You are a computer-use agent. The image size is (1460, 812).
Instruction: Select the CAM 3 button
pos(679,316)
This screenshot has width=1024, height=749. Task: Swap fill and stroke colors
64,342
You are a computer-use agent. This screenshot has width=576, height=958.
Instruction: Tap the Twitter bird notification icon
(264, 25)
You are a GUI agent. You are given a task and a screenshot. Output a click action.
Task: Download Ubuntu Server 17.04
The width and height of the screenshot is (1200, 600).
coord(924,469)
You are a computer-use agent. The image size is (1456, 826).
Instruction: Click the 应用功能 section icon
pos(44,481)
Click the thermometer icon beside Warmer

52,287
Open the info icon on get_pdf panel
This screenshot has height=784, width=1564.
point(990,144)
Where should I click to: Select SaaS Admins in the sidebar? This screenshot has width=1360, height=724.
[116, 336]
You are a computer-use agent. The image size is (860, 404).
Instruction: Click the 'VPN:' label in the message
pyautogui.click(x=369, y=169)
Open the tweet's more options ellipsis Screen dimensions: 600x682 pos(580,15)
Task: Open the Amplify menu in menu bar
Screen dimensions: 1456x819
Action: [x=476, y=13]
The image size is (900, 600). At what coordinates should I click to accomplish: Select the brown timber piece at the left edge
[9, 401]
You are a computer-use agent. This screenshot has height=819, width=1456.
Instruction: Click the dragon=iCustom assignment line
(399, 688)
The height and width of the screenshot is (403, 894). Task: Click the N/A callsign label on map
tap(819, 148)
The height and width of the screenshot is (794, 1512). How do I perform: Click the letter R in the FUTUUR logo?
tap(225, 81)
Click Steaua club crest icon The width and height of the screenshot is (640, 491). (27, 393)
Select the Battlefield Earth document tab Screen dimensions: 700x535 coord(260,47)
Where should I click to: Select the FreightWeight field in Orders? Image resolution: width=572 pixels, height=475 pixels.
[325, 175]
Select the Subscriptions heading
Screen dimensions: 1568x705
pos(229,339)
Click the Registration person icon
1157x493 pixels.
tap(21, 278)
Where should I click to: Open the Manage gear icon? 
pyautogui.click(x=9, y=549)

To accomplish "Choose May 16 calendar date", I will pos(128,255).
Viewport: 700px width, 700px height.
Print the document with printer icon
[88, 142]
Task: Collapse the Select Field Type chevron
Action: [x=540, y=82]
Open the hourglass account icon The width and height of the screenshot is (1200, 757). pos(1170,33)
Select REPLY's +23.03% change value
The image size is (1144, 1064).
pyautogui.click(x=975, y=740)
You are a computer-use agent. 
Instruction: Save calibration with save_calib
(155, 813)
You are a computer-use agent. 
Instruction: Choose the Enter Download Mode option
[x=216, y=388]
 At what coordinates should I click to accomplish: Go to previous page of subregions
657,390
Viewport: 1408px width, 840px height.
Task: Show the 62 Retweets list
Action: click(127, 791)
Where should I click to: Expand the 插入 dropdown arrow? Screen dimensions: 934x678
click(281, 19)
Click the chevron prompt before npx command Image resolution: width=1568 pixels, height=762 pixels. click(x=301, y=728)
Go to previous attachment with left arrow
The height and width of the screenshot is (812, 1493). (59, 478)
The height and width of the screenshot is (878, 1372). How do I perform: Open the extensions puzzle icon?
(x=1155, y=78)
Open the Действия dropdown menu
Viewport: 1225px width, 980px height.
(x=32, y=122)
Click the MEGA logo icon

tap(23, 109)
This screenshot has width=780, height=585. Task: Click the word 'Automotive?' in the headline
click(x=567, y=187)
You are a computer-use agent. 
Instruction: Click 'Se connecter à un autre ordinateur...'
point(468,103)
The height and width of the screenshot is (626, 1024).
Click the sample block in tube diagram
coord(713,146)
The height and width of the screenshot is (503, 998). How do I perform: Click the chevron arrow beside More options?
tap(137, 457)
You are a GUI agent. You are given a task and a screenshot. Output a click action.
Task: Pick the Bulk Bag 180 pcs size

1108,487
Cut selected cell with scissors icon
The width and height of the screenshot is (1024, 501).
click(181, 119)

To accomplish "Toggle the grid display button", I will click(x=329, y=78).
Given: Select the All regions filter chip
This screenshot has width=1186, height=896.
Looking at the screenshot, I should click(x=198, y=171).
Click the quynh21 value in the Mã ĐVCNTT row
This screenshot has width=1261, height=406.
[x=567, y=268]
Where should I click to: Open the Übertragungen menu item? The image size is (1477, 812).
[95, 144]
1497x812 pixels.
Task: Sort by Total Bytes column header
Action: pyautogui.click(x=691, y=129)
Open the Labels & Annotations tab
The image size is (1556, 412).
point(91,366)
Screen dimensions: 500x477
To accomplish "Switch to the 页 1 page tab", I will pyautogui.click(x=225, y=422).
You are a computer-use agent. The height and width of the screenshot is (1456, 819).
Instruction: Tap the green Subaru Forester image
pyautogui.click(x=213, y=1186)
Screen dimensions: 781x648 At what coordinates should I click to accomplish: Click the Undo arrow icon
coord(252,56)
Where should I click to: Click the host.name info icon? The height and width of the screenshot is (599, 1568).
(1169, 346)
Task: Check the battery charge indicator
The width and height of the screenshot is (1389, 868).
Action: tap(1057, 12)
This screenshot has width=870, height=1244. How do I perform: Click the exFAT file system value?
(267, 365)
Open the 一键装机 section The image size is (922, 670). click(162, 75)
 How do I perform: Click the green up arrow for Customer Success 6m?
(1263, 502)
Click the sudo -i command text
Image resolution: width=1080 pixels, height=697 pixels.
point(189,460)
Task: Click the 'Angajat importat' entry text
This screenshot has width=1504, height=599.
--
Rewrite all of the items above, replacing "computer-use agent" with "GUI agent" wherever it appears and leaving everything else as it is.

### Expected output
You are a GUI agent. The image size is (1460, 812).
Instruction: Select the CAM 3 button
pos(679,316)
This screenshot has width=1024, height=749. Task: Swap fill and stroke colors
64,342
You are a GUI agent. This screenshot has width=576, height=958.
Instruction: Tap the Twitter bird notification icon
(264, 25)
You are a GUI agent. You are given a task and a screenshot. Output a click action.
Task: Download Ubuntu Server 17.04
The width and height of the screenshot is (1200, 600).
coord(924,469)
You are a GUI agent. The image size is (1456, 826).
Instruction: Click the 应用功能 section icon
pos(44,481)
Click the thermometer icon beside Warmer

52,287
Open the info icon on get_pdf panel
This screenshot has height=784, width=1564.
point(990,144)
Where should I click to: Select SaaS Admins in the sidebar? This screenshot has width=1360, height=724.
[116, 336]
You are a GUI agent. The image size is (860, 404).
Instruction: Click the 'VPN:' label in the message
pyautogui.click(x=369, y=169)
Open the tweet's more options ellipsis Screen dimensions: 600x682 pos(580,15)
Task: Open the Amplify menu in menu bar
Screen dimensions: 1456x819
Action: [x=476, y=13]
The image size is (900, 600). At what coordinates should I click to accomplish: Select the brown timber piece at the left edge
[9, 401]
You are a GUI agent. This screenshot has height=819, width=1456.
Instruction: Click the dragon=iCustom assignment line
(399, 688)
The height and width of the screenshot is (403, 894). Task: Click the N/A callsign label on map
tap(819, 148)
The height and width of the screenshot is (794, 1512). How do I perform: Click the letter R in the FUTUUR logo?
tap(225, 81)
Click Steaua club crest icon The width and height of the screenshot is (640, 491). (27, 393)
Select the Battlefield Earth document tab Screen dimensions: 700x535 coord(260,47)
Where should I click to: Select the FreightWeight field in Orders? Image resolution: width=572 pixels, height=475 pixels.
[325, 175]
Select the Subscriptions heading
Screen dimensions: 1568x705
pos(229,339)
Click the Registration person icon
1157x493 pixels.
tap(21, 278)
Where should I click to: Open the Manage gear icon? 
pyautogui.click(x=9, y=549)

To accomplish "Choose May 16 calendar date", I will pos(128,255).
Viewport: 700px width, 700px height.
Print the document with printer icon
[88, 142]
Task: Collapse the Select Field Type chevron
Action: [x=540, y=82]
Open the hourglass account icon The width and height of the screenshot is (1200, 757). pos(1170,33)
Select REPLY's +23.03% change value
The image size is (1144, 1064).
pyautogui.click(x=975, y=740)
You are a GUI agent. 
Instruction: Save calibration with save_calib
(155, 813)
You are a GUI agent. 
Instruction: Choose the Enter Download Mode option
[x=216, y=388]
 At what coordinates should I click to accomplish: Go to previous page of subregions
657,390
Viewport: 1408px width, 840px height.
Task: Show the 62 Retweets list
Action: click(127, 791)
Where should I click to: Expand the 插入 dropdown arrow? Screen dimensions: 934x678
click(281, 19)
Click the chevron prompt before npx command Image resolution: width=1568 pixels, height=762 pixels. click(x=301, y=728)
Go to previous attachment with left arrow
The height and width of the screenshot is (812, 1493). (59, 478)
The height and width of the screenshot is (878, 1372). How do I perform: Open the extensions puzzle icon?
(x=1155, y=78)
Open the Действия dropdown menu
Viewport: 1225px width, 980px height.
(x=32, y=122)
Click the MEGA logo icon

tap(23, 109)
This screenshot has width=780, height=585. Task: Click the word 'Automotive?' in the headline
click(x=567, y=187)
You are a GUI agent. 
Instruction: Click 'Se connecter à un autre ordinateur...'
point(468,103)
The height and width of the screenshot is (626, 1024).
Click the sample block in tube diagram
coord(713,146)
The height and width of the screenshot is (503, 998). How do I perform: Click the chevron arrow beside More options?
tap(137, 457)
You are a GUI agent. You are given a task and a screenshot. Output a click action.
Task: Pick the Bulk Bag 180 pcs size

1108,487
Cut selected cell with scissors icon
The width and height of the screenshot is (1024, 501).
click(181, 119)

To accomplish "Toggle the grid display button", I will click(x=329, y=78).
Given: Select the All regions filter chip
This screenshot has width=1186, height=896.
Looking at the screenshot, I should click(x=198, y=171).
Click the quynh21 value in the Mã ĐVCNTT row
This screenshot has width=1261, height=406.
[x=567, y=268]
Where should I click to: Open the Übertragungen menu item? The image size is (1477, 812).
[95, 144]
1497x812 pixels.
Task: Sort by Total Bytes column header
Action: pyautogui.click(x=691, y=129)
Open the Labels & Annotations tab
The image size is (1556, 412).
point(91,366)
Screen dimensions: 500x477
To accomplish "Switch to the 页 1 page tab", I will pyautogui.click(x=225, y=422).
You are a GUI agent. The height and width of the screenshot is (1456, 819).
Instruction: Tap the green Subaru Forester image
pyautogui.click(x=213, y=1186)
Screen dimensions: 781x648 At what coordinates should I click to accomplish: Click the Undo arrow icon
coord(252,56)
Where should I click to: Click the host.name info icon? The height and width of the screenshot is (599, 1568).
(1169, 346)
Task: Check the battery charge indicator
The width and height of the screenshot is (1389, 868).
Action: tap(1057, 12)
This screenshot has width=870, height=1244. How do I perform: Click the exFAT file system value?
(267, 365)
Open the 一键装机 section The image size is (922, 670). click(162, 75)
 How do I perform: Click the green up arrow for Customer Success 6m?
(1263, 502)
Click the sudo -i command text
Image resolution: width=1080 pixels, height=697 pixels.
point(189,460)
Task: Click the 'Angajat importat' entry text
This screenshot has width=1504, height=599.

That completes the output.